Exercise brief: Would you copy exactly the lines in the data below from the one that has "The image size is (460, 278)." through the one that has "Click the blue", dropping any pictures?
* * *
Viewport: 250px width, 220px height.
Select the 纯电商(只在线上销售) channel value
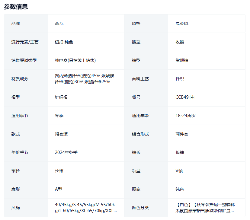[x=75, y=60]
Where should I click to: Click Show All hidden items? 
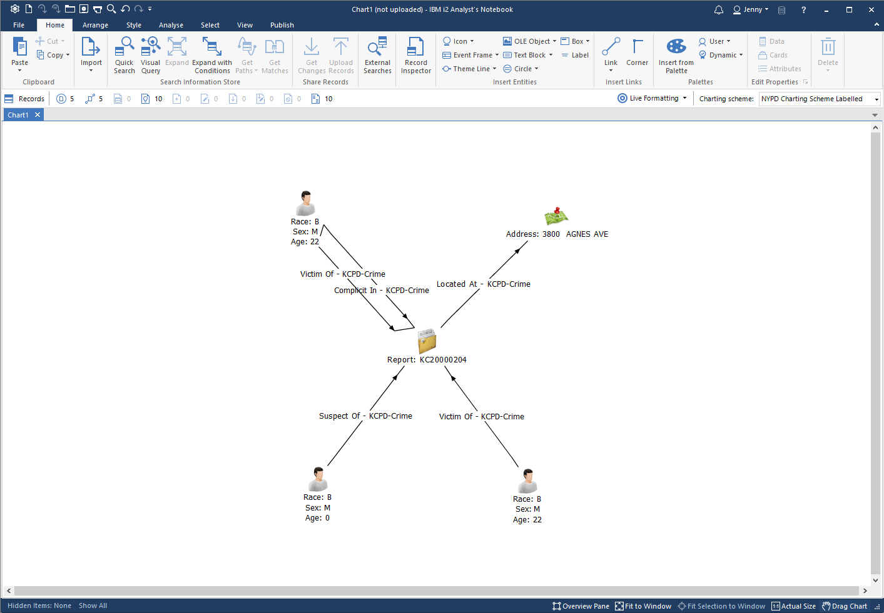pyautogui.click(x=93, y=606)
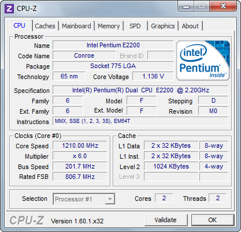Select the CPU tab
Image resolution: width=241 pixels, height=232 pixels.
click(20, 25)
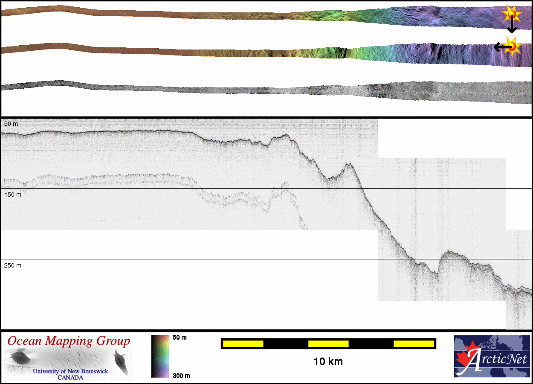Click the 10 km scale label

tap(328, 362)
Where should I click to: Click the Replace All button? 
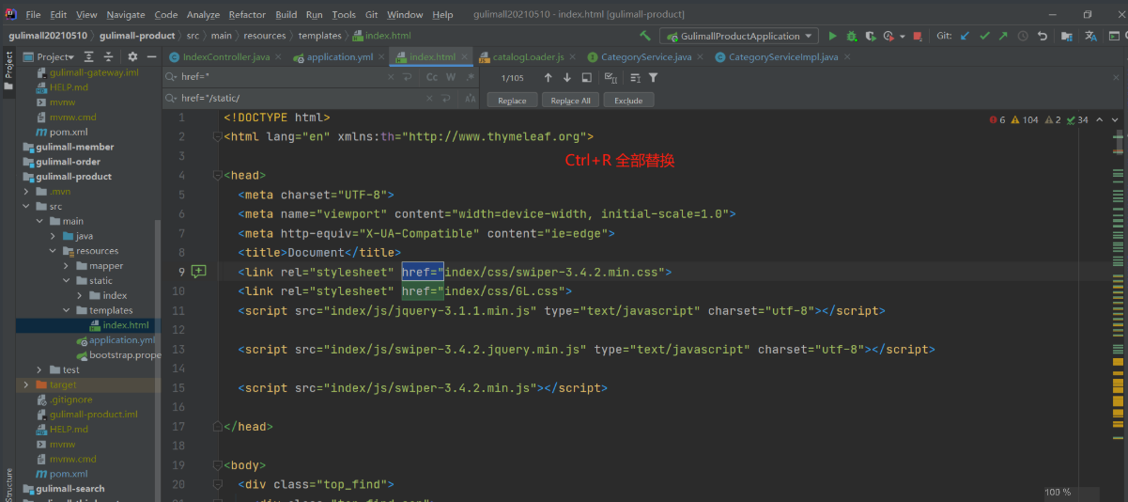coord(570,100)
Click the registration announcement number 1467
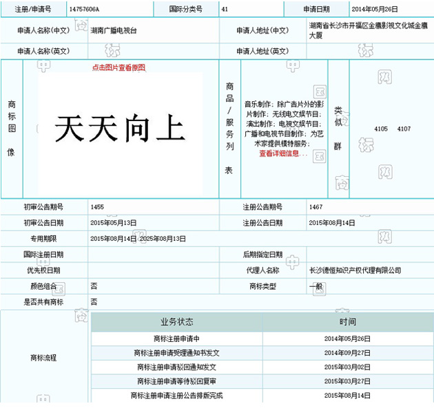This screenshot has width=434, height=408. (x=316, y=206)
* * *
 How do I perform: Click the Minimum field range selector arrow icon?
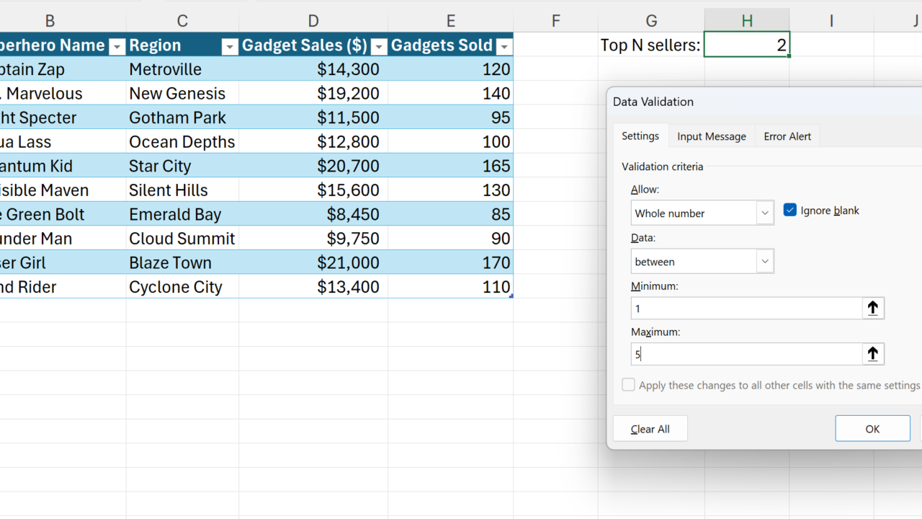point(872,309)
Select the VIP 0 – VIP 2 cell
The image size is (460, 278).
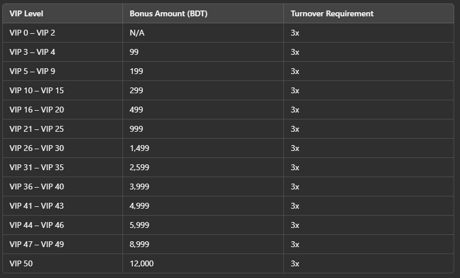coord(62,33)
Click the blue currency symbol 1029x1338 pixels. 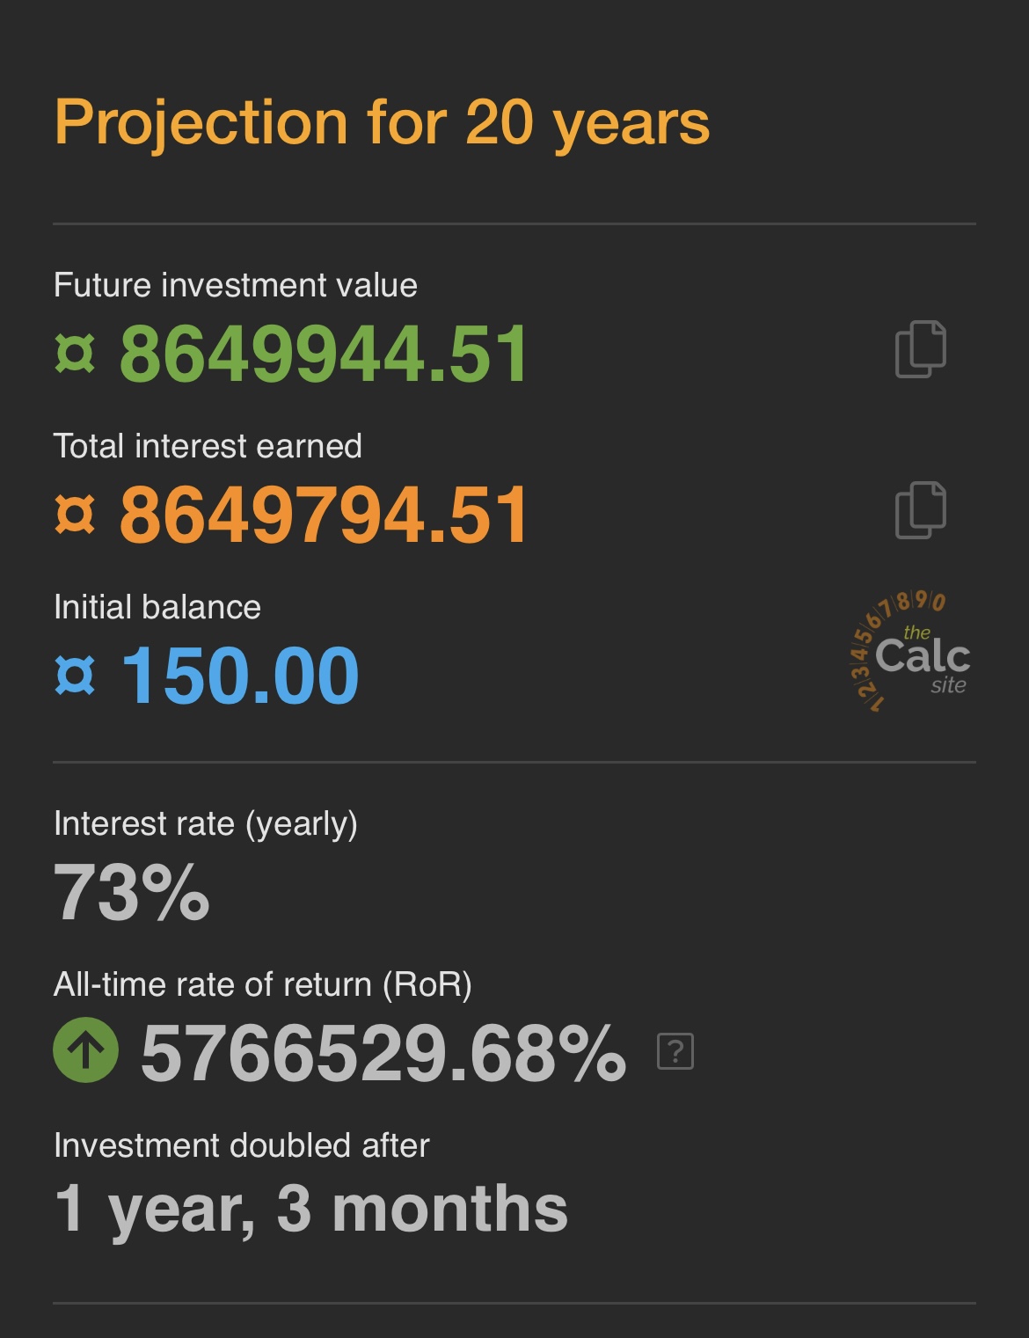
* * *
Answer area:
The image size is (460, 278).
coord(62,33)
Click the blue currency symbol 1029x1338 pixels. 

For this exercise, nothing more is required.